Stored data:
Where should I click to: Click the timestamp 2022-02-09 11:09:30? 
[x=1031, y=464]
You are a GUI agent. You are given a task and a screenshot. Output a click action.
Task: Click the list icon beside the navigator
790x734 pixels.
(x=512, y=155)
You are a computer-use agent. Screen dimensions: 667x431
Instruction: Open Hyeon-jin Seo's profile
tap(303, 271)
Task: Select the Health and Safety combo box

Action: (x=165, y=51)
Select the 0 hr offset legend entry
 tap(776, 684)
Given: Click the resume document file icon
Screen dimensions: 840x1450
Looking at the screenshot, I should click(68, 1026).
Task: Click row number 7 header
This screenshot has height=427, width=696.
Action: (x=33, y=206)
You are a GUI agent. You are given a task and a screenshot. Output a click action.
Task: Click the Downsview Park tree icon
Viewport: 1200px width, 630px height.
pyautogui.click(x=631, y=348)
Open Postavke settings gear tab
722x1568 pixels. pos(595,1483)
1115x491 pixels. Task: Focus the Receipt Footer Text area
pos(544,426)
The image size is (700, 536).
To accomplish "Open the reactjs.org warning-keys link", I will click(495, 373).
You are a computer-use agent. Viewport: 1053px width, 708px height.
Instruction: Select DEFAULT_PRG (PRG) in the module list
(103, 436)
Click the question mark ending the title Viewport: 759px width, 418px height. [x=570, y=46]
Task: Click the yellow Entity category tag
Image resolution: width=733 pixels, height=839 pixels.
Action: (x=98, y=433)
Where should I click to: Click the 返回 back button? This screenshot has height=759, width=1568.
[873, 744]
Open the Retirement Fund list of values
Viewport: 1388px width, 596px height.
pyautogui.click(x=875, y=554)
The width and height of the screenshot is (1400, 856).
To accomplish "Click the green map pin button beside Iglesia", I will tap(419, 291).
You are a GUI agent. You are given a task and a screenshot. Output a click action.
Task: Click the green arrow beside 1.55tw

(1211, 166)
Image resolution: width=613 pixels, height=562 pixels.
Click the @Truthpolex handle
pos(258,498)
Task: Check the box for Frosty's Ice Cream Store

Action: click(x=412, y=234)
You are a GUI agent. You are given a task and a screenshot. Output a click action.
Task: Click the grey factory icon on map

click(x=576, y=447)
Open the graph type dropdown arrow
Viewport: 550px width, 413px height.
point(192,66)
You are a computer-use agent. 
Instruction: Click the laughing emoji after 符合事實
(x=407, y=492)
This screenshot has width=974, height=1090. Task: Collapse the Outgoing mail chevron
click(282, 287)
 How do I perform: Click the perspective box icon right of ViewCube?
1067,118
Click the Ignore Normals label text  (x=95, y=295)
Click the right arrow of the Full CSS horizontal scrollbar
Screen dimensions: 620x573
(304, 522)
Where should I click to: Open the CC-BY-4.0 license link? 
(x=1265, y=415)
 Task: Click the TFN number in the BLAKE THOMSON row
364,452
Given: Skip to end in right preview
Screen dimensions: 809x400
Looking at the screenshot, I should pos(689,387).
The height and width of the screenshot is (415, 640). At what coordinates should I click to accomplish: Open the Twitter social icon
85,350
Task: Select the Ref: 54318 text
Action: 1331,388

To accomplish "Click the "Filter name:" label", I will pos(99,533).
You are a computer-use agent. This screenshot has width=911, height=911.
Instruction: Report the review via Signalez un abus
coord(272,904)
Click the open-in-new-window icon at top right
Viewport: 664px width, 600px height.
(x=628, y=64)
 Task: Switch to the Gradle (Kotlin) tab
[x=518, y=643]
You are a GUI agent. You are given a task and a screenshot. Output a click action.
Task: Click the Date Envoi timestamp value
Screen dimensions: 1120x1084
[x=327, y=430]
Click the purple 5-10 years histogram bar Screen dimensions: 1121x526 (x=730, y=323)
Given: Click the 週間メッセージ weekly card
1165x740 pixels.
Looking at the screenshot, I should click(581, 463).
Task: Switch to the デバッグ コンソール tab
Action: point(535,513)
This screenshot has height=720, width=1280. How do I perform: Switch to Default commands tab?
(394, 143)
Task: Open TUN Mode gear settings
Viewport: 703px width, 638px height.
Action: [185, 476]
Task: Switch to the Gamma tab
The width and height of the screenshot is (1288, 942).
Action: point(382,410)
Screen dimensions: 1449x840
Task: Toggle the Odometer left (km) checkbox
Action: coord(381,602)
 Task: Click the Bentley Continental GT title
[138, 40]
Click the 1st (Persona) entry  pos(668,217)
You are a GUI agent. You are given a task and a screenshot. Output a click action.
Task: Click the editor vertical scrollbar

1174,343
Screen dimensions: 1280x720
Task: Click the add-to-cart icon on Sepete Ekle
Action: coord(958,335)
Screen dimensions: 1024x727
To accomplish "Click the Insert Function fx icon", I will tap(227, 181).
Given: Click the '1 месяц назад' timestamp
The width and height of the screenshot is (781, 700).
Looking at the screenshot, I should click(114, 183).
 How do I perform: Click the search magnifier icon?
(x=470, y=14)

_YOUR ASSIGNMENT:_
An exact copy of all the entries is the required answer.

_ANSWER SPACE:_
Where should I click to: Click the timestamp 2022-02-09 11:09:30? 
[x=1031, y=464]
You are a GUI agent. You are given a task and a screenshot. Output a click action.
Task: Click the list icon beside the navigator
790x734 pixels.
(x=512, y=155)
You are a computer-use agent. Screen dimensions: 667x431
Instruction: Open Hyeon-jin Seo's profile
tap(303, 271)
Task: Select the Health and Safety combo box

Action: (x=165, y=51)
Select the 0 hr offset legend entry
 tap(776, 684)
Given: Click the resume document file icon
Screen dimensions: 840x1450
Looking at the screenshot, I should click(68, 1026).
Task: Click row number 7 header
This screenshot has height=427, width=696.
Action: (x=33, y=206)
You are a GUI agent. You are given a task and a screenshot. Output a click action.
Task: Click the Downsview Park tree icon
Viewport: 1200px width, 630px height.
pyautogui.click(x=631, y=348)
Open Postavke settings gear tab
722x1568 pixels. pos(595,1483)
1115x491 pixels. Task: Focus the Receipt Footer Text area
pos(544,426)
The image size is (700, 536).
To accomplish "Open the reactjs.org warning-keys link", I will click(495, 373).
You are a computer-use agent. Viewport: 1053px width, 708px height.
Instruction: Select DEFAULT_PRG (PRG) in the module list
(103, 436)
Click the question mark ending the title Viewport: 759px width, 418px height. [x=570, y=46]
Task: Click the yellow Entity category tag
Image resolution: width=733 pixels, height=839 pixels.
Action: (x=98, y=433)
Where should I click to: Click the 返回 back button? This screenshot has height=759, width=1568.
[873, 744]
Open the Retirement Fund list of values
Viewport: 1388px width, 596px height.
pyautogui.click(x=875, y=554)
The width and height of the screenshot is (1400, 856).
To accomplish "Click the green map pin button beside Iglesia", I will tap(419, 291).
You are a GUI agent. You are given a task and a screenshot. Output a click action.
Task: Click the green arrow beside 1.55tw

(1211, 166)
Image resolution: width=613 pixels, height=562 pixels.
Click the @Truthpolex handle
pos(258,498)
Task: Check the box for Frosty's Ice Cream Store

Action: click(x=412, y=234)
You are a GUI agent. You are given a task and a screenshot. Output a click action.
Task: Click the grey factory icon on map

click(x=576, y=447)
Open the graph type dropdown arrow
Viewport: 550px width, 413px height.
point(192,66)
You are a computer-use agent. 
Instruction: Click the laughing emoji after 符合事實
(x=407, y=492)
This screenshot has width=974, height=1090. Task: Collapse the Outgoing mail chevron
click(282, 287)
 How do I perform: Click the perspective box icon right of ViewCube?
1067,118
Click the Ignore Normals label text  (x=95, y=295)
Click the right arrow of the Full CSS horizontal scrollbar
Screen dimensions: 620x573
(304, 522)
Where should I click to: Open the CC-BY-4.0 license link? 
(x=1265, y=415)
 Task: Click the TFN number in the BLAKE THOMSON row
364,452
Given: Skip to end in right preview
Screen dimensions: 809x400
Looking at the screenshot, I should pos(689,387).
The height and width of the screenshot is (415, 640). At what coordinates should I click to accomplish: Open the Twitter social icon
85,350
Task: Select the Ref: 54318 text
Action: 1331,388

To accomplish "Click the "Filter name:" label", I will pos(99,533).
You are a computer-use agent. This screenshot has width=911, height=911.
Instruction: Report the review via Signalez un abus
coord(272,904)
Click the open-in-new-window icon at top right
Viewport: 664px width, 600px height.
(x=628, y=64)
 Task: Switch to the Gradle (Kotlin) tab
[x=518, y=643]
You are a GUI agent. You are given a task and a screenshot. Output a click action.
Task: Click the Date Envoi timestamp value
Screen dimensions: 1120x1084
[x=327, y=430]
Click the purple 5-10 years histogram bar Screen dimensions: 1121x526 (x=730, y=323)
Given: Click the 週間メッセージ weekly card
1165x740 pixels.
Looking at the screenshot, I should click(581, 463).
Task: Switch to the デバッグ コンソール tab
Action: point(535,513)
This screenshot has height=720, width=1280. How do I perform: Switch to Default commands tab?
(394, 143)
Task: Open TUN Mode gear settings
Viewport: 703px width, 638px height.
Action: [185, 476]
Task: Switch to the Gamma tab
The width and height of the screenshot is (1288, 942).
Action: point(382,410)
Screen dimensions: 1449x840
Task: Toggle the Odometer left (km) checkbox
Action: coord(381,602)
 Task: Click the Bentley Continental GT title
[138, 40]
Click the 1st (Persona) entry  pos(668,217)
You are a GUI agent. You are given a task and a screenshot. Output a click action.
Task: Click the editor vertical scrollbar

1174,343
Screen dimensions: 1280x720
Task: Click the add-to-cart icon on Sepete Ekle
Action: coord(958,335)
Screen dimensions: 1024x727
To accomplish "Click the Insert Function fx icon", I will tap(227, 181).
Given: Click the '1 месяц назад' timestamp
The width and height of the screenshot is (781, 700).
Looking at the screenshot, I should click(114, 183).
 How do I perform: Click the search magnifier icon?
(x=470, y=14)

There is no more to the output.